Your objective:
Render every line of the material below as a Markdown table with the columns "No." and "Text," giving each line a row number and omitting blank lines.

Record set:
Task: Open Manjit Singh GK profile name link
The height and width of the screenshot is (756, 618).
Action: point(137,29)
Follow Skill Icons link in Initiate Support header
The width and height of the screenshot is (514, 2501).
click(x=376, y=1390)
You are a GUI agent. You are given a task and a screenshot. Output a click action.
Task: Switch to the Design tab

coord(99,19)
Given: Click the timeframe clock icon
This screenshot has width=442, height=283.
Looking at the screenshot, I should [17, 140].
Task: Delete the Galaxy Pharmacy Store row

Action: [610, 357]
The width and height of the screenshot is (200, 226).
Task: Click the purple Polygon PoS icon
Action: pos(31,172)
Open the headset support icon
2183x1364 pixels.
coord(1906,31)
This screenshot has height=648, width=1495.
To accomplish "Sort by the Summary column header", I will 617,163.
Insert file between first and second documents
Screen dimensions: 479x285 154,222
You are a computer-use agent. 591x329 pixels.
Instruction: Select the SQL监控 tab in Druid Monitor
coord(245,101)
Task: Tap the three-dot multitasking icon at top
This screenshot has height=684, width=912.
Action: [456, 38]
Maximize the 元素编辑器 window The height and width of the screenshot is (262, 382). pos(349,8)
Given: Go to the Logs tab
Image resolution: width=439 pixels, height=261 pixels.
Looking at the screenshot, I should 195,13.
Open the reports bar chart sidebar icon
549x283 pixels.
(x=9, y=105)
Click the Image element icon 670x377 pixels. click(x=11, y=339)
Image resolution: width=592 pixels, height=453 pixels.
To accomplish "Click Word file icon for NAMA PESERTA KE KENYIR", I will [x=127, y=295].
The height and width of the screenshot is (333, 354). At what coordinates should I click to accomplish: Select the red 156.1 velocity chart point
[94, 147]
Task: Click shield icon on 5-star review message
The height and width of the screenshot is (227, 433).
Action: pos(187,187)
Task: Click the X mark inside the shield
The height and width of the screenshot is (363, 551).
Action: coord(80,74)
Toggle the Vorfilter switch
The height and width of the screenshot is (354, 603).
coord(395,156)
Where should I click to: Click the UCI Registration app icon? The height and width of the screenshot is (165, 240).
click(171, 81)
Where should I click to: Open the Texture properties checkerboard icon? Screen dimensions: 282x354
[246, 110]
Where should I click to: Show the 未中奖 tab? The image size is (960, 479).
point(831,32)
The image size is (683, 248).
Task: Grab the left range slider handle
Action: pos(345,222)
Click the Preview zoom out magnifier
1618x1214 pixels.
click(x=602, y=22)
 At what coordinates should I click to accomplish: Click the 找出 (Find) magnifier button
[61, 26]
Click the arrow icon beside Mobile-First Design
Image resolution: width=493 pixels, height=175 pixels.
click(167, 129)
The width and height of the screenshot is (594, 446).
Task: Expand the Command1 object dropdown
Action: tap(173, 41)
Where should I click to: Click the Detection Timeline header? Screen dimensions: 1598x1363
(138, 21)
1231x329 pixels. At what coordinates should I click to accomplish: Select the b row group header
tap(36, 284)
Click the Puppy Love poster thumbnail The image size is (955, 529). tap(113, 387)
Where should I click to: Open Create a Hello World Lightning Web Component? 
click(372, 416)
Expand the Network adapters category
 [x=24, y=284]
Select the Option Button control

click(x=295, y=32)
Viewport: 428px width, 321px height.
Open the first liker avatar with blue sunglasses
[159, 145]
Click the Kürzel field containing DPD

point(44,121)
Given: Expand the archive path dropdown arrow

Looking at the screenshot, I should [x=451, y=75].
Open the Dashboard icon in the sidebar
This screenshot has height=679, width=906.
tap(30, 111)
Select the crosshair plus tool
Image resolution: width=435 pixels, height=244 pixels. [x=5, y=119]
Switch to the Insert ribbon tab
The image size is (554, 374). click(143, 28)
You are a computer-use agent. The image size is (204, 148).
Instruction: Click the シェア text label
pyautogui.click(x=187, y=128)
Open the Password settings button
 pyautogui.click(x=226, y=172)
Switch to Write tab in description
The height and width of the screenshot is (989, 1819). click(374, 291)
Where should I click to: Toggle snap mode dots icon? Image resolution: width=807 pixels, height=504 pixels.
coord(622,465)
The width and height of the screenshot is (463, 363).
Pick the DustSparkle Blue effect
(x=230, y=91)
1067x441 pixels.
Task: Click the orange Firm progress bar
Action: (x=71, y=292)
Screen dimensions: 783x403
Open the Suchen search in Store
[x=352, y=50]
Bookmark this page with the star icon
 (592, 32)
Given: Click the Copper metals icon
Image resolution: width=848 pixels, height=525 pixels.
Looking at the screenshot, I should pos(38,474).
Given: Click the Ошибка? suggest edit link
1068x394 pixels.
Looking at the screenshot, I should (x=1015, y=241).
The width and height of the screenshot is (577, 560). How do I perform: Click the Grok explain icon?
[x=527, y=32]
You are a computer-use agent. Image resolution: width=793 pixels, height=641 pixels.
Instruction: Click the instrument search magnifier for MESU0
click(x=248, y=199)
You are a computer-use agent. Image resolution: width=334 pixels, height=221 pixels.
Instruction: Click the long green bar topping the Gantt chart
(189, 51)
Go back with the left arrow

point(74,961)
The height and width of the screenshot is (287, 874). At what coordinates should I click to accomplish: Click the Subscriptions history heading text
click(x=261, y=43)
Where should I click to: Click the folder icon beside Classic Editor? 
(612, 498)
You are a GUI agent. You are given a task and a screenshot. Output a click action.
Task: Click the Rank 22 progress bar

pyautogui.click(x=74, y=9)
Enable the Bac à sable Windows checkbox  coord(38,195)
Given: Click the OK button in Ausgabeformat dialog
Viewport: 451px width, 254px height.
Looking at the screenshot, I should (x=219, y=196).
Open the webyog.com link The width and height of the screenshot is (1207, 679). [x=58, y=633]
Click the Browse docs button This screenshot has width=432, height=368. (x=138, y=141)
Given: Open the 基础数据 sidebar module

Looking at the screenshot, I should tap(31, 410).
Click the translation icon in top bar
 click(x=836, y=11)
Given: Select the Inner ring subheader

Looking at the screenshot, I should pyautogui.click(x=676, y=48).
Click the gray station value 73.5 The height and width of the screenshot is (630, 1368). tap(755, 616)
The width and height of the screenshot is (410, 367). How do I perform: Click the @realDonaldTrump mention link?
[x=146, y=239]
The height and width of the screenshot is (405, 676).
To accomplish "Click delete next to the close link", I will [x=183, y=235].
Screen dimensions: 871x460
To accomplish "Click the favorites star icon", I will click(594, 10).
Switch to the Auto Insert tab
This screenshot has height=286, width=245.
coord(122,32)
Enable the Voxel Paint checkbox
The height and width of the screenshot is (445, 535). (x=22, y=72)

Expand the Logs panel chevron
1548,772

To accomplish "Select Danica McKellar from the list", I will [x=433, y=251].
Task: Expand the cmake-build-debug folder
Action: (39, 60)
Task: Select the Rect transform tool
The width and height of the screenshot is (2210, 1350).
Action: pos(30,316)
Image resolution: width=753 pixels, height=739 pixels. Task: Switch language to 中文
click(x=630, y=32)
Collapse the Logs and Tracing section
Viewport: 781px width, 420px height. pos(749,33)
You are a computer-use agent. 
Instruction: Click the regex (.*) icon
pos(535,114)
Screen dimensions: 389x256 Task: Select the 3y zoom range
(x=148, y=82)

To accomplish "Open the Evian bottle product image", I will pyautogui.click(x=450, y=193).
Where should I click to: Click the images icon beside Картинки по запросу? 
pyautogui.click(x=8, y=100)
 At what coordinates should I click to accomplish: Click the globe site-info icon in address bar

Response to the exercise:
| No. | Text |
|---|---|
| 1 | Task: Open Manjit Singh GK profile name link |
| 2 | The height and width of the screenshot is (756, 618). |
| 3 | Action: point(137,29) |
| 4 | Follow Skill Icons link in Initiate Support header |
| 5 | The width and height of the screenshot is (514, 2501). |
| 6 | click(x=376, y=1390) |
| 7 | You are a GUI agent. You are given a task and a screenshot. Output a click action. |
| 8 | Task: Switch to the Design tab |
| 9 | coord(99,19) |
| 10 | Given: Click the timeframe clock icon |
| 11 | This screenshot has width=442, height=283. |
| 12 | Looking at the screenshot, I should [17, 140]. |
| 13 | Task: Delete the Galaxy Pharmacy Store row |
| 14 | Action: [610, 357] |
| 15 | The width and height of the screenshot is (200, 226). |
| 16 | Task: Click the purple Polygon PoS icon |
| 17 | Action: pos(31,172) |
| 18 | Open the headset support icon |
| 19 | 2183x1364 pixels. |
| 20 | coord(1906,31) |
| 21 | This screenshot has height=648, width=1495. |
| 22 | To accomplish "Sort by the Summary column header", I will 617,163. |
| 23 | Insert file between first and second documents |
| 24 | Screen dimensions: 479x285 154,222 |
| 25 | You are a computer-use agent. 591x329 pixels. |
| 26 | Instruction: Select the SQL监控 tab in Druid Monitor |
| 27 | coord(245,101) |
| 28 | Task: Tap the three-dot multitasking icon at top |
| 29 | This screenshot has height=684, width=912. |
| 30 | Action: [456, 38] |
| 31 | Maximize the 元素编辑器 window The height and width of the screenshot is (262, 382). pos(349,8) |
| 32 | Given: Go to the Logs tab |
| 33 | Image resolution: width=439 pixels, height=261 pixels. |
| 34 | Looking at the screenshot, I should 195,13. |
| 35 | Open the reports bar chart sidebar icon |
| 36 | 549x283 pixels. |
| 37 | (x=9, y=105) |
| 38 | Click the Image element icon 670x377 pixels. click(x=11, y=339) |
| 39 | Image resolution: width=592 pixels, height=453 pixels. |
| 40 | To accomplish "Click Word file icon for NAMA PESERTA KE KENYIR", I will [x=127, y=295]. |
| 41 | The height and width of the screenshot is (333, 354). At what coordinates should I click to accomplish: Select the red 156.1 velocity chart point |
| 42 | [94, 147] |
| 43 | Task: Click shield icon on 5-star review message |
| 44 | The height and width of the screenshot is (227, 433). |
| 45 | Action: pos(187,187) |
| 46 | Task: Click the X mark inside the shield |
| 47 | The height and width of the screenshot is (363, 551). |
| 48 | Action: coord(80,74) |
| 49 | Toggle the Vorfilter switch |
| 50 | The height and width of the screenshot is (354, 603). |
| 51 | coord(395,156) |
| 52 | Where should I click to: Click the UCI Registration app icon? The height and width of the screenshot is (165, 240). |
| 53 | click(171, 81) |
| 54 | Where should I click to: Open the Texture properties checkerboard icon? Screen dimensions: 282x354 |
| 55 | [246, 110] |
| 56 | Where should I click to: Show the 未中奖 tab? The image size is (960, 479). |
| 57 | point(831,32) |
| 58 | The image size is (683, 248). |
| 59 | Task: Grab the left range slider handle |
| 60 | Action: pos(345,222) |
| 61 | Click the Preview zoom out magnifier |
| 62 | 1618x1214 pixels. |
| 63 | click(x=602, y=22) |
| 64 |  At what coordinates should I click to accomplish: Click the 找出 (Find) magnifier button |
| 65 | [61, 26] |
| 66 | Click the arrow icon beside Mobile-First Design |
| 67 | Image resolution: width=493 pixels, height=175 pixels. |
| 68 | click(167, 129) |
| 69 | The width and height of the screenshot is (594, 446). |
| 70 | Task: Expand the Command1 object dropdown |
| 71 | Action: tap(173, 41) |
| 72 | Where should I click to: Click the Detection Timeline header? Screen dimensions: 1598x1363 |
| 73 | (138, 21) |
| 74 | 1231x329 pixels. At what coordinates should I click to accomplish: Select the b row group header |
| 75 | tap(36, 284) |
| 76 | Click the Puppy Love poster thumbnail The image size is (955, 529). tap(113, 387) |
| 77 | Where should I click to: Open Create a Hello World Lightning Web Component?  |
| 78 | click(372, 416) |
| 79 | Expand the Network adapters category |
| 80 |  [x=24, y=284] |
| 81 | Select the Option Button control |
| 82 | click(x=295, y=32) |
| 83 | Viewport: 428px width, 321px height. |
| 84 | Open the first liker avatar with blue sunglasses |
| 85 | [159, 145] |
| 86 | Click the Kürzel field containing DPD |
| 87 | point(44,121) |
| 88 | Given: Expand the archive path dropdown arrow |
| 89 | Looking at the screenshot, I should [x=451, y=75]. |
| 90 | Open the Dashboard icon in the sidebar |
| 91 | This screenshot has height=679, width=906. |
| 92 | tap(30, 111) |
| 93 | Select the crosshair plus tool |
| 94 | Image resolution: width=435 pixels, height=244 pixels. [x=5, y=119] |
| 95 | Switch to the Insert ribbon tab |
| 96 | The image size is (554, 374). click(143, 28) |
| 97 | You are a computer-use agent. The image size is (204, 148). |
| 98 | Instruction: Click the シェア text label |
| 99 | pyautogui.click(x=187, y=128) |
| 100 | Open the Password settings button |
| 101 |  pyautogui.click(x=226, y=172) |
| 102 | Switch to Write tab in description |
| 103 | The height and width of the screenshot is (989, 1819). click(374, 291) |
| 104 | Where should I click to: Toggle snap mode dots icon? Image resolution: width=807 pixels, height=504 pixels. |
| 105 | coord(622,465) |
| 106 | The width and height of the screenshot is (463, 363). |
| 107 | Pick the DustSparkle Blue effect |
| 108 | (x=230, y=91) |
| 109 | 1067x441 pixels. |
| 110 | Task: Click the orange Firm progress bar |
| 111 | Action: (x=71, y=292) |
| 112 | Screen dimensions: 783x403 |
| 113 | Open the Suchen search in Store |
| 114 | [x=352, y=50] |
| 115 | Bookmark this page with the star icon |
| 116 |  (592, 32) |
| 117 | Given: Click the Copper metals icon |
| 118 | Image resolution: width=848 pixels, height=525 pixels. |
| 119 | Looking at the screenshot, I should pos(38,474). |
| 120 | Given: Click the Ошибка? suggest edit link |
| 121 | 1068x394 pixels. |
| 122 | Looking at the screenshot, I should (x=1015, y=241). |
| 123 | The width and height of the screenshot is (577, 560). How do I perform: Click the Grok explain icon? |
| 124 | [x=527, y=32] |
| 125 | You are a computer-use agent. Image resolution: width=793 pixels, height=641 pixels. |
| 126 | Instruction: Click the instrument search magnifier for MESU0 |
| 127 | click(x=248, y=199) |
| 128 | You are a computer-use agent. Image resolution: width=334 pixels, height=221 pixels. |
| 129 | Instruction: Click the long green bar topping the Gantt chart |
| 130 | (189, 51) |
| 131 | Go back with the left arrow |
| 132 | point(74,961) |
| 133 | The height and width of the screenshot is (287, 874). At what coordinates should I click to accomplish: Click the Subscriptions history heading text |
| 134 | click(x=261, y=43) |
| 135 | Where should I click to: Click the folder icon beside Classic Editor?  |
| 136 | (612, 498) |
| 137 | You are a GUI agent. You are given a task and a screenshot. Output a click action. |
| 138 | Task: Click the Rank 22 progress bar |
| 139 | pyautogui.click(x=74, y=9) |
| 140 | Enable the Bac à sable Windows checkbox  coord(38,195) |
| 141 | Given: Click the OK button in Ausgabeformat dialog |
| 142 | Viewport: 451px width, 254px height. |
| 143 | Looking at the screenshot, I should (x=219, y=196). |
| 144 | Open the webyog.com link The width and height of the screenshot is (1207, 679). [x=58, y=633] |
| 145 | Click the Browse docs button This screenshot has width=432, height=368. (x=138, y=141) |
| 146 | Given: Open the 基础数据 sidebar module |
| 147 | Looking at the screenshot, I should tap(31, 410). |
| 148 | Click the translation icon in top bar |
| 149 |  click(x=836, y=11) |
| 150 | Given: Select the Inner ring subheader |
| 151 | Looking at the screenshot, I should pyautogui.click(x=676, y=48). |
| 152 | Click the gray station value 73.5 The height and width of the screenshot is (630, 1368). tap(755, 616) |
| 153 | The width and height of the screenshot is (410, 367). How do I perform: Click the @realDonaldTrump mention link? |
| 154 | [x=146, y=239] |
| 155 | The height and width of the screenshot is (405, 676). |
| 156 | To accomplish "Click delete next to the close link", I will [x=183, y=235]. |
| 157 | Screen dimensions: 871x460 |
| 158 | To accomplish "Click the favorites star icon", I will click(594, 10). |
| 159 | Switch to the Auto Insert tab |
| 160 | This screenshot has height=286, width=245. |
| 161 | coord(122,32) |
| 162 | Enable the Voxel Paint checkbox |
| 163 | The height and width of the screenshot is (445, 535). (x=22, y=72) |
| 164 | Expand the Logs panel chevron |
| 165 | 1548,772 |
| 166 | To accomplish "Select Danica McKellar from the list", I will [x=433, y=251]. |
| 167 | Task: Expand the cmake-build-debug folder |
| 168 | Action: (39, 60) |
| 169 | Task: Select the Rect transform tool |
| 170 | The width and height of the screenshot is (2210, 1350). |
| 171 | Action: pos(30,316) |
| 172 | Image resolution: width=753 pixels, height=739 pixels. Task: Switch language to 中文 |
| 173 | click(x=630, y=32) |
| 174 | Collapse the Logs and Tracing section |
| 175 | Viewport: 781px width, 420px height. pos(749,33) |
| 176 | You are a computer-use agent.  |
| 177 | Instruction: Click the regex (.*) icon |
| 178 | pos(535,114) |
| 179 | Screen dimensions: 389x256 Task: Select the 3y zoom range |
| 180 | (x=148, y=82) |
| 181 | To accomplish "Open the Evian bottle product image", I will pyautogui.click(x=450, y=193). |
| 182 | Where should I click to: Click the images icon beside Картинки по запросу?  |
| 183 | pyautogui.click(x=8, y=100) |
| 184 |  At what coordinates should I click to accomplish: Click the globe site-info icon in address bar |